The authors explain that while a typical incident goes through four standard phases (paging, mitigation, root cause, and postmortem), the AI-powered Gemini CLI can help at every step of this journey to keep MTTM low. Using a fictitious incident, they demonstrate a full incident lifecycle driven entirely from the terminal. Starting with the paging and initial investigation, they explain:
This is a perfect task for an LLM: classify the symptoms and select a mitigation playbook. A mitigation playbook is an instruction created dynamically for an agent to be able to execute a production mutation safely. These playbooks can include the command to run, but also instructions to verify that the change is effectively addressing the problem, or to rollback the change.
A human-in-the-loop is currently required to verify the proposed mitigations. As agent capabilities mature and agentic safety systems advance, this dependency is expected to decrease. Execution requires explicit safety checks, as actions safe in one context may be unsafe in another. The CLI approach enforces layered safety controls, ensuring the agent supports operators as a copilot rather than operating autonomously. Wen-Tsung Chang, senior infrastructure engineer at Houzz, agrees on the importance of human-in-the-loop:
No matter what stage we are at right now, we should always stay accountable and never give up on critical thinking.

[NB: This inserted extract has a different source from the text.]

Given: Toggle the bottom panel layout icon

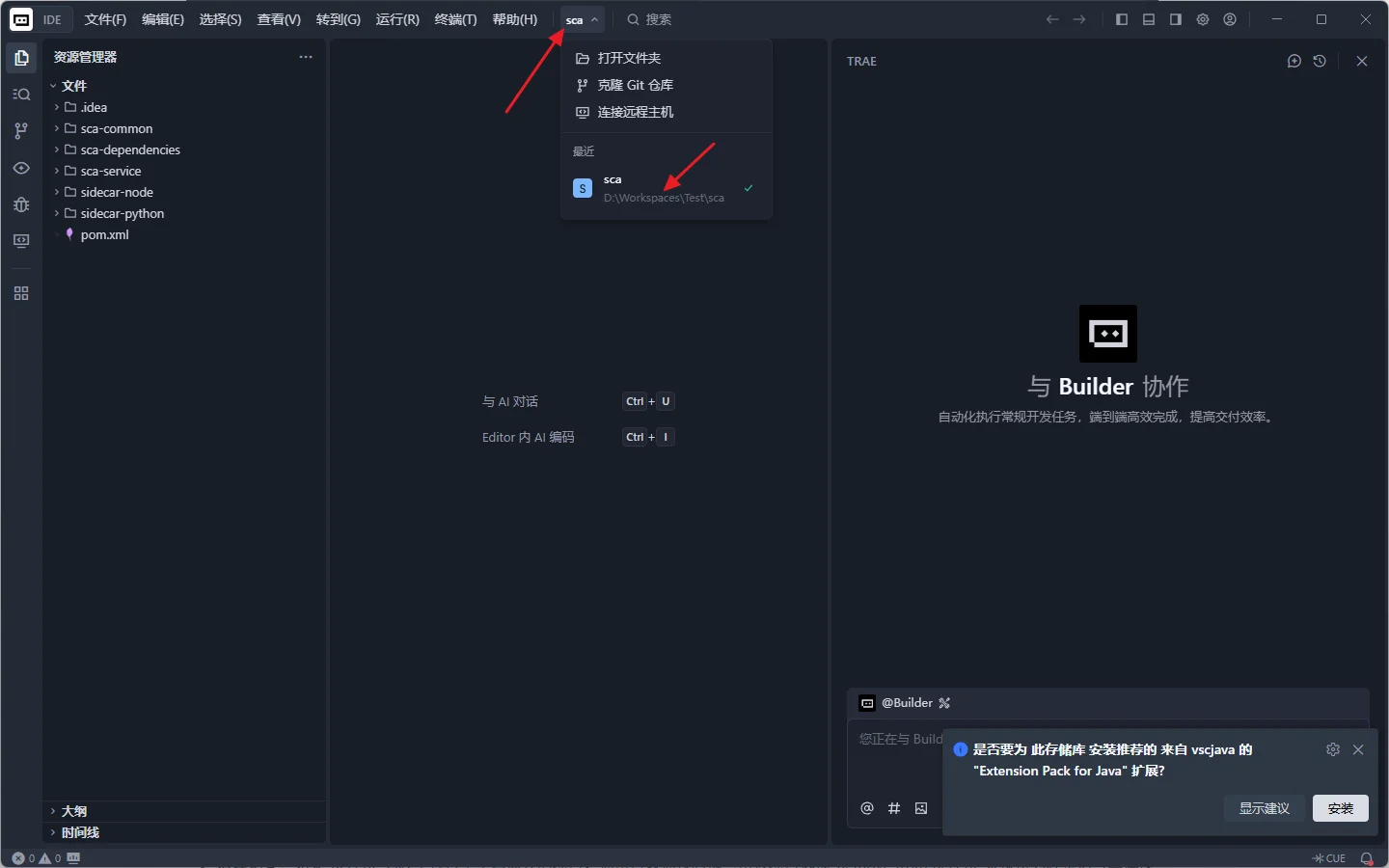Looking at the screenshot, I should tap(1149, 19).
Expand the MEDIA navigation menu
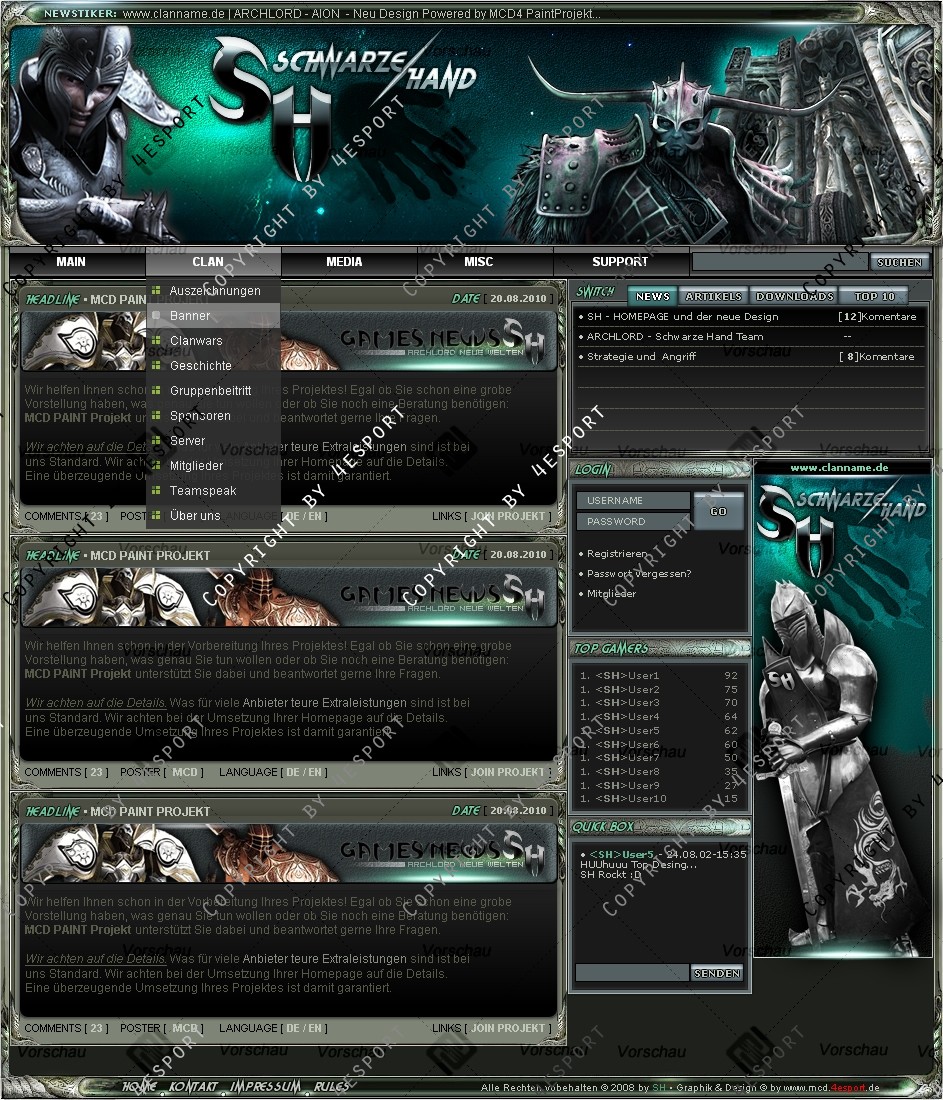Screen dimensions: 943x1100 click(344, 262)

The focus then shifts to identifying the root cause and defining a long-term fix. With infrastructure health confirmed, the issue is isolated to the application logic, and the agent is directed to the relevant source code.
The last step is the postmortem: while compiling timelines, logs, and actions is often tedious, the Gemini CLI can simplify this process through a custom command that scrapes the conversation history, metrics, and logs from the incident, populates a CSV timeline, generates a Markdown document, and suggests action items to prevent recurrence. Carlesso and Medrano Llamas warn that while their example used some Google-internal tools, the pattern is universal. They conclude:
Perhaps the most exciting part is what happens next. That Postmortem we just generated? It becomes training data. By feeding past Postmortems back into Gemini, we create a virtuous loop of self-improvement: the output of today’s investigation becomes the input for tomorrow’s solution.
A similar workflow can be built using the Gemini CLI, MCP servers to connect Gemini to tools like Grafana, Prometheus, and PagerDuty, and custom slash commands that define reusable prompts to simplify interactions with the Gemini CLI.